Matias, ucciso a 10 anni dal padre per vendetta

Le leggi non tutelano le vittime di violenza, vanno cambiate

Morto a dieci anni, per mano del padre che, nonostante fosse obbligato da un provvedimento del Giudice a stare lontano dalla casa della moglie e fosse malato di Covid, lo ha raggiunto e lo ha colpito con una coltellata alla gola.

Mirko Tonkov, 44 anni, polacco, è stato arrestato dopo essere stato trovato esanime accanto al corpicino senza vita del figlio Matias, ieri a Cura di Vetralla, in provincia di Viterbo.

Secondo la ricostruzione dell’Arma dei carabinieri, che indaga sulla tragedia, l’uomo sarebbe stato ricoverato fino a ieri mattina in una struttura ospedaliera di Roma, perché malato Covid.

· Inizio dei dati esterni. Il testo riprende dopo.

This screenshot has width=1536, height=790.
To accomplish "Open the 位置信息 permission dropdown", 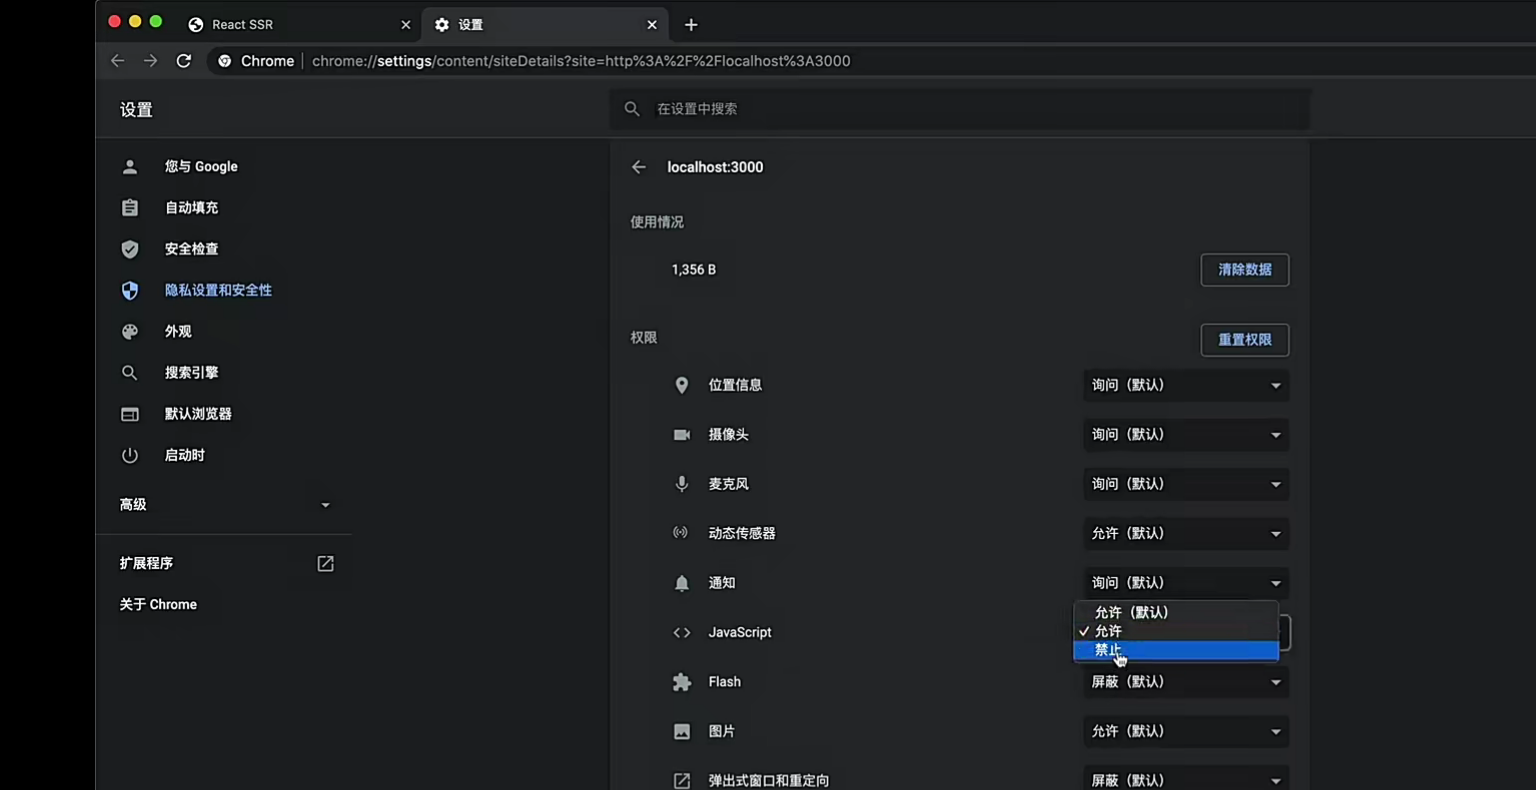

Da chiarire come abbia fatto a lasciare l’ospedale, per arrivare sino a Vetralla, dove ieri mattina sarebbe stato visto vagare nei pressi della scuola elementare frequentata dal figlio. Più tardi si sarebbe presentato nella sua vecchia dimora, dalla quale era stato allontanato per reiterate violenze nei confronti della moglie e dello stesso figlio. Matias era stato accompagnato a casa dopo la scuola da un parente della madre, impegnata al lavoro, che due ore dopo sarebbe tornata a casa, trovandosi davanti al cadavere del suo bambino. Una volta riuscito a farsi aprire la porta dal figlio, Tonkov, avrebbe impugnato un coltello da cucina e ferito a morte il piccolo Matias, forse prima ha assunto qualche sostanza, tanto da cadere svenuto in un’altra stanza, dopo il delitto. A chiamare i soccorsi sono stati i vicini di casa, i quali hanno udito le grida della madre, una volta tornata a casa, nel primo pomeriggio. Colta da malore, la donna è stata portata in ospedale, dove ora è sotto osservazione, sedata. Il 44 enne, a sua volta ricoverato, è piantonato in attesa di essere dimesso.

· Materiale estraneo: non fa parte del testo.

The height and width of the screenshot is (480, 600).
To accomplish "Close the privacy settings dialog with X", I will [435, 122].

“Matias aveva solo 10 anni ed ha trovato inspiegabilmente la morte – ha scritto il sindaco di Vetralla sulla pagina Facebook del Comune – una vicenda che ci lascia attoniti e sconvolti, e che in questo momento di inumana comprensione, in attesa che la giustizia terrena faccia il suo corso, ci deve portare alla riflessione, al raccoglimento e alla preghiera”.

La nostra opinione

Vendetta. Questa è l’unica e drammatica plausibile risposta a un agire come questo, da parte di un uomo che ha scelto di punire la donna che ha deciso di lasciarlo, per non subire più violenza e proteggere suo figlio. Un aspetto che non viene tenuto sufficientemente in considerazione e che non trova alcuna barriera, anche a seguito di una denuncia. Il codice rosso non funziona. Lo abbiamo visto e stravisto, eppure nulla ancora si muove. Non c’entra nulla l’amore, non c’entra nulla la “gelosia” che “scatena raptus”, perché l’amore non arma la vendetta e la gelosia, sentimento a cui tutti siamo chiamati a rispondere, non ha radice o colpe nell’altro, ma solo nella nostra incapacità di gestirlo.

Quando una donna denuncia, quando un minore, una persona calata in una posizione di fragilità, denuncia, devono scattare le manette. Subito, immediatamente, non dopo quattro, cinque altre denunce, trascorsi mesi di soprusi e minacce, violenze e paura. La custodia cautelare dovrebbe divenire immediata, per questo tipo di casi. Certo, esistono anche le false denunce, e allora che si applichi lo stesso trattamento per coloro che denunciano falsamente, con multe salatissime, se questo porta il legislatore a “frenare” sulle custodie preventive. Non è più tollerabile apprendere, leggere o scrivere, di vite spezzate dall’incapacità dell’uomo di accettare la parola fine, e dall’incapacità dello Stato di rispondere alla necessità di tutela da parte delle vittime di violenza.